▶ WHAT TO DO:
Retyping the data exactly is the task. Include every line.

[Collected data]
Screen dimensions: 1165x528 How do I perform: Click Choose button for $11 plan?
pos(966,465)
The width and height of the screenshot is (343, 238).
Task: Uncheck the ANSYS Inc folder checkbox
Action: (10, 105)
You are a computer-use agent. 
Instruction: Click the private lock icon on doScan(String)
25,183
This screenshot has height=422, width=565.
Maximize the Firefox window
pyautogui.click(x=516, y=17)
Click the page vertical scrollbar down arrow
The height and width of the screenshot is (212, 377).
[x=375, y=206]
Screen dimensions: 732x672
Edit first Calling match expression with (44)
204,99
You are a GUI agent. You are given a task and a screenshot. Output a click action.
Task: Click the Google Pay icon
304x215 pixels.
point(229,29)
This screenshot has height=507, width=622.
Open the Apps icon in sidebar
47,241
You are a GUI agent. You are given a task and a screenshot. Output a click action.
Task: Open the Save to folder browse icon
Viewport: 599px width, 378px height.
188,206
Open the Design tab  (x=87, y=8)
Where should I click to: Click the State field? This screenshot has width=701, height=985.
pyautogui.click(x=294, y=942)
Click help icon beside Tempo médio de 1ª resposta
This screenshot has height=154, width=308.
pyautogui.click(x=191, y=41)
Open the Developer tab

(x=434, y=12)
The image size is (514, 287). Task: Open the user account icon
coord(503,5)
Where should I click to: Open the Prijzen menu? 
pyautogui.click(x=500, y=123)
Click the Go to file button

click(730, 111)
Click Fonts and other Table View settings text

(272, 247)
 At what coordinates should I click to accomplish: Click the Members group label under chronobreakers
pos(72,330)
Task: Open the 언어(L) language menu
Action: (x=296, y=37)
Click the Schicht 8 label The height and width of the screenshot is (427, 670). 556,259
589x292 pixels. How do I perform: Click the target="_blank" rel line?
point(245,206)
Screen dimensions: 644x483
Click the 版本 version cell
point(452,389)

▶ RESPONSE:
Screen dimensions: 1165x528 How do I perform: Click Choose button for $11 plan?
pos(966,465)
The width and height of the screenshot is (343, 238).
Task: Uncheck the ANSYS Inc folder checkbox
Action: (10, 105)
You are a computer-use agent. 
Instruction: Click the private lock icon on doScan(String)
25,183
This screenshot has height=422, width=565.
Maximize the Firefox window
pyautogui.click(x=516, y=17)
Click the page vertical scrollbar down arrow
The height and width of the screenshot is (212, 377).
[x=375, y=206]
Screen dimensions: 732x672
Edit first Calling match expression with (44)
204,99
You are a GUI agent. You are given a task and a screenshot. Output a click action.
Task: Click the Google Pay icon
304x215 pixels.
point(229,29)
This screenshot has height=507, width=622.
Open the Apps icon in sidebar
47,241
You are a GUI agent. You are given a task and a screenshot. Output a click action.
Task: Open the Save to folder browse icon
Viewport: 599px width, 378px height.
188,206
Open the Design tab  (x=87, y=8)
Where should I click to: Click the State field? This screenshot has width=701, height=985.
pyautogui.click(x=294, y=942)
Click help icon beside Tempo médio de 1ª resposta
This screenshot has height=154, width=308.
pyautogui.click(x=191, y=41)
Open the Developer tab

(x=434, y=12)
The image size is (514, 287). Task: Open the user account icon
coord(503,5)
Where should I click to: Open the Prijzen menu? 
pyautogui.click(x=500, y=123)
Click the Go to file button

click(730, 111)
Click Fonts and other Table View settings text

(272, 247)
 At what coordinates should I click to accomplish: Click the Members group label under chronobreakers
pos(72,330)
Task: Open the 언어(L) language menu
Action: (x=296, y=37)
Click the Schicht 8 label The height and width of the screenshot is (427, 670). 556,259
589x292 pixels. How do I perform: Click the target="_blank" rel line?
point(245,206)
Screen dimensions: 644x483
Click the 版本 version cell
point(452,389)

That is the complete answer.